- WORK TO COMPLETE: Would you write out the lines below exactly, from the one containing "The height and" to the very last, but without the pictures?

- LISTED RECORDS:

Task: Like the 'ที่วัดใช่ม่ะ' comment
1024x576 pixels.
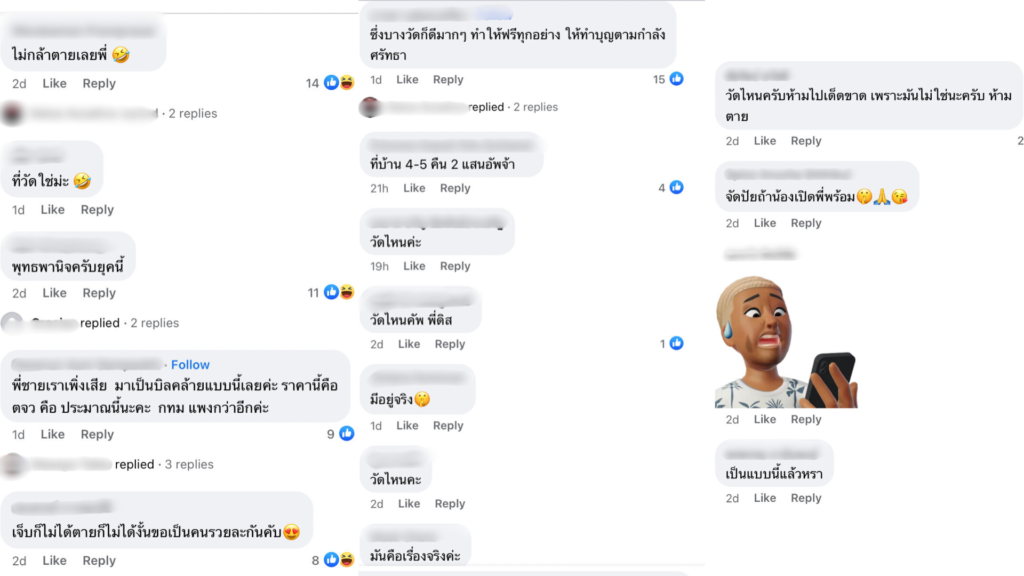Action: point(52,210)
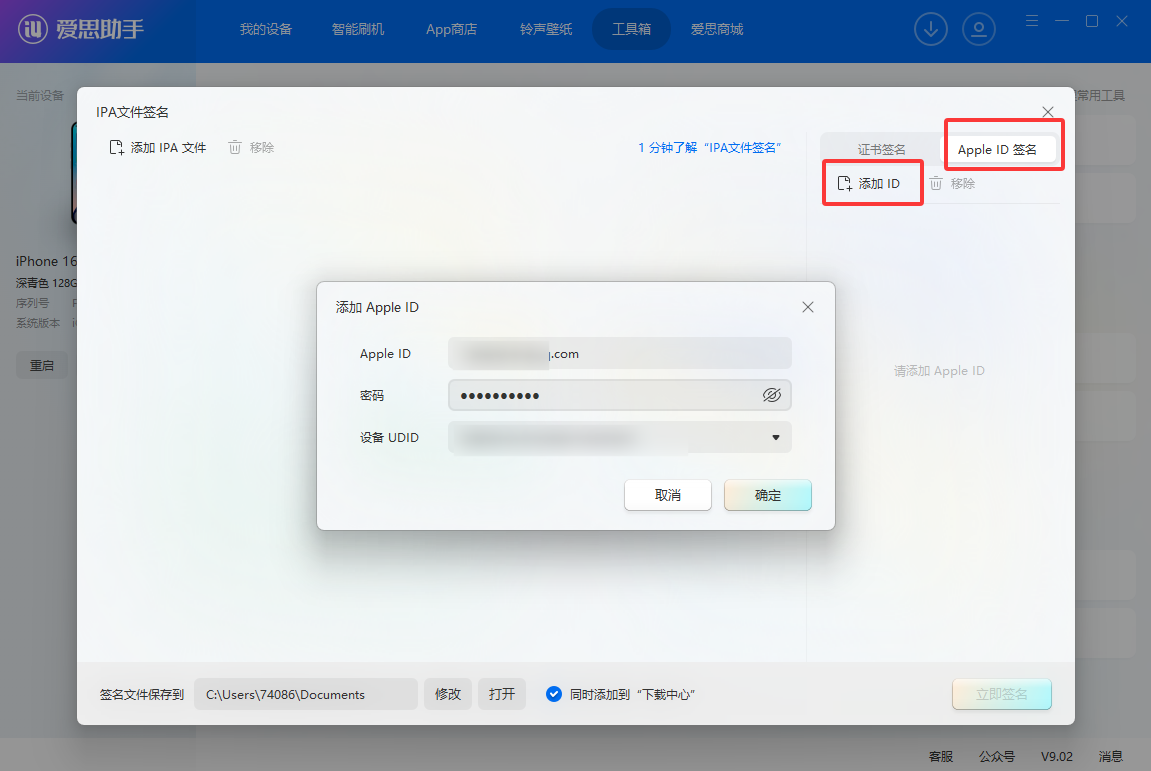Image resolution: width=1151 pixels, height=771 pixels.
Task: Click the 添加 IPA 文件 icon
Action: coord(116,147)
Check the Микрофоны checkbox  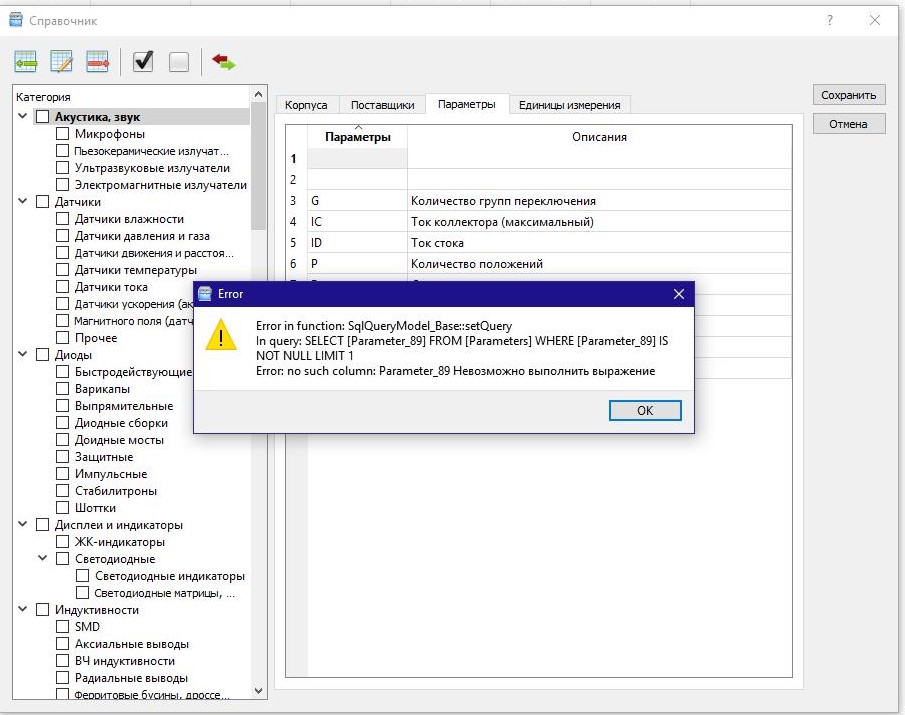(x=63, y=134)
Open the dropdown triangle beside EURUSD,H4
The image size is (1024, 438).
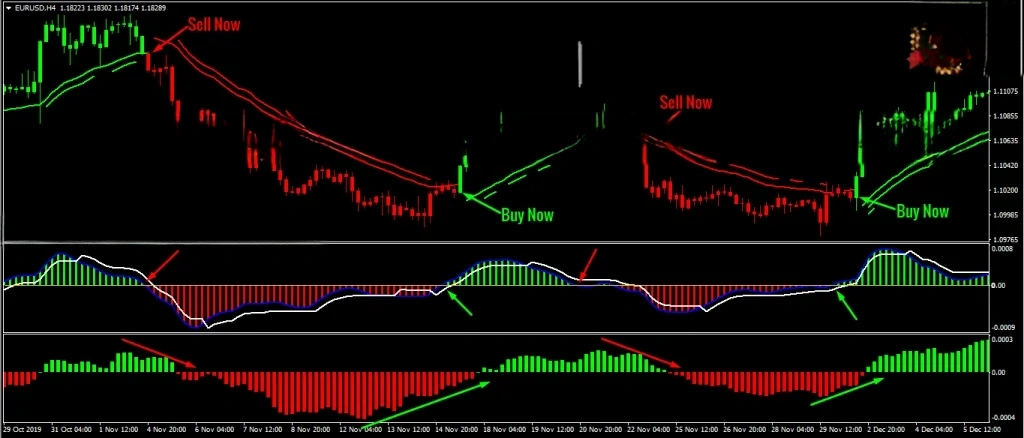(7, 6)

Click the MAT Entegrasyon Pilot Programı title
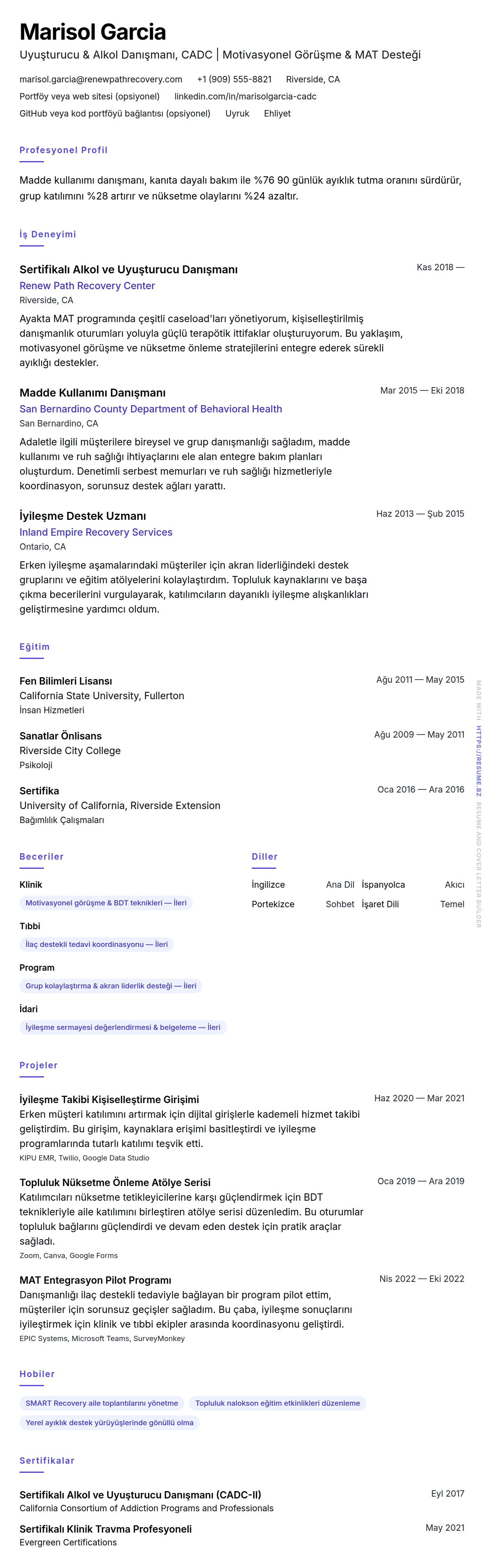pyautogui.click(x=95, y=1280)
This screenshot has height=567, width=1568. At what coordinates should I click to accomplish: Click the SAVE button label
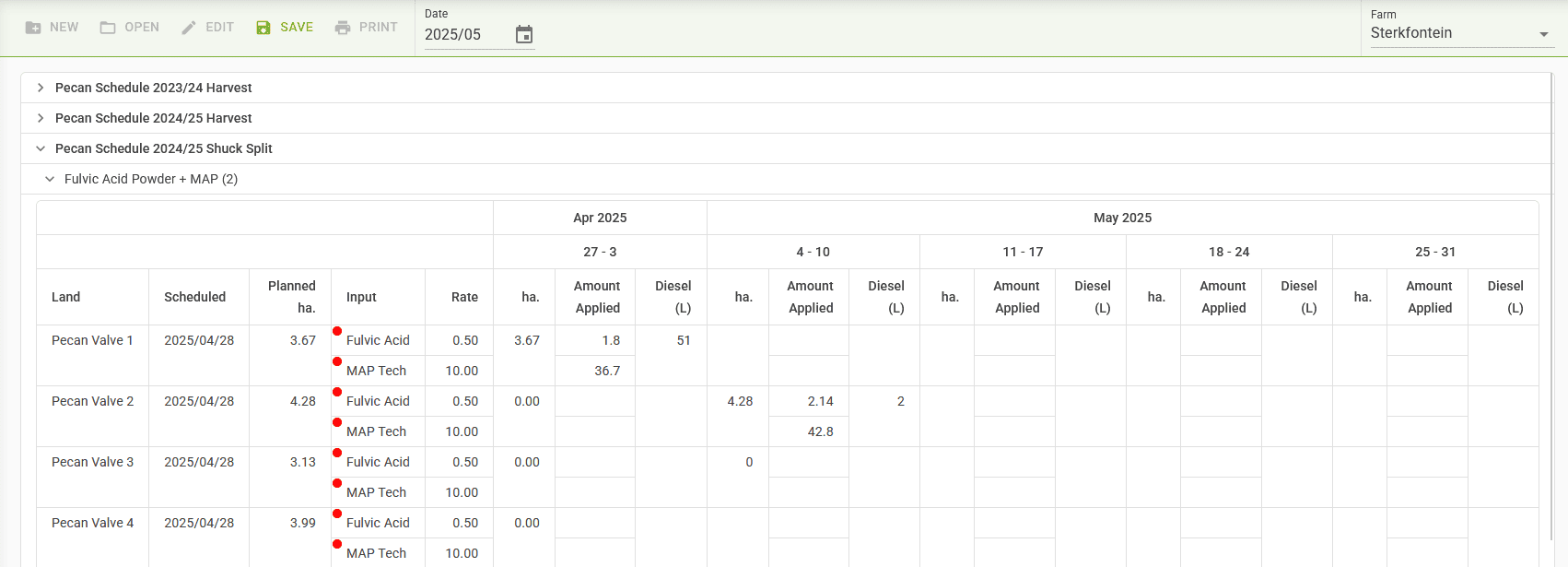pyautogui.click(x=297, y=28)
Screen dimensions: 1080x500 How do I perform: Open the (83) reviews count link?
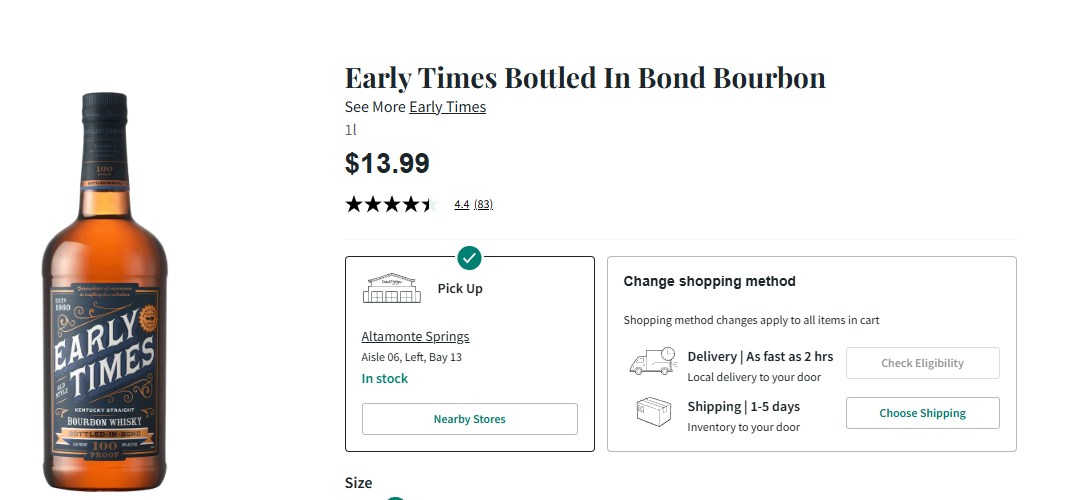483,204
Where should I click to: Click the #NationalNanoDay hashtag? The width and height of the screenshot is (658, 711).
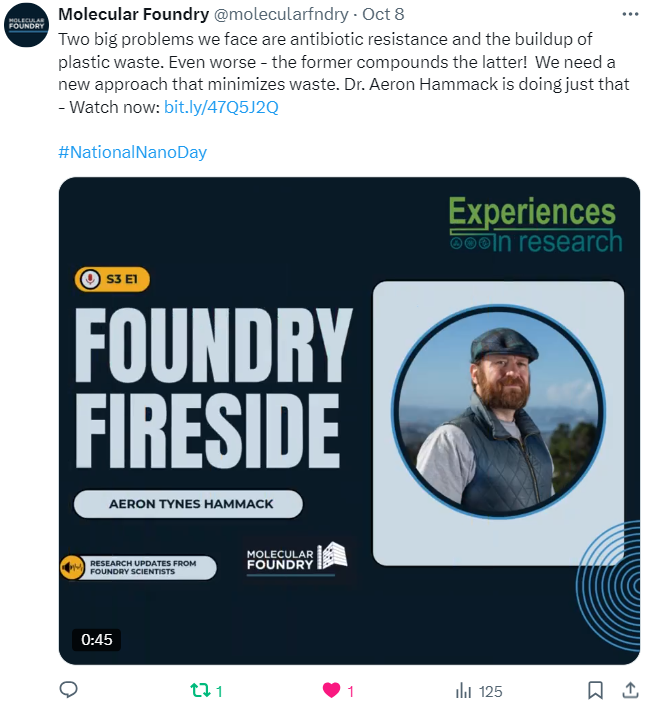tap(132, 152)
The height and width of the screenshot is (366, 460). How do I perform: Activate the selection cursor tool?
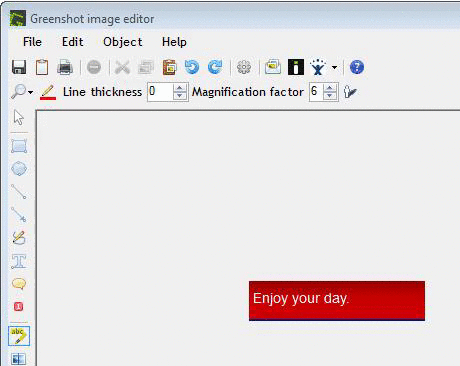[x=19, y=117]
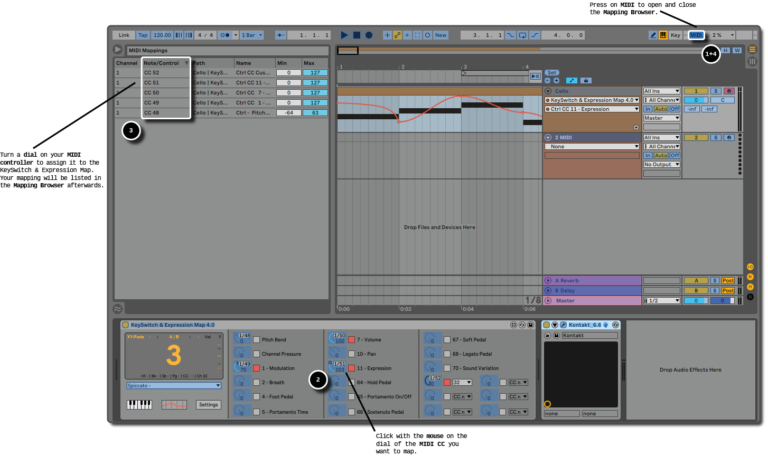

- SOLUTION TO THE EXERCISE:
The height and width of the screenshot is (366, 460). How do I perform: Activate the selection cursor tool?
[x=19, y=117]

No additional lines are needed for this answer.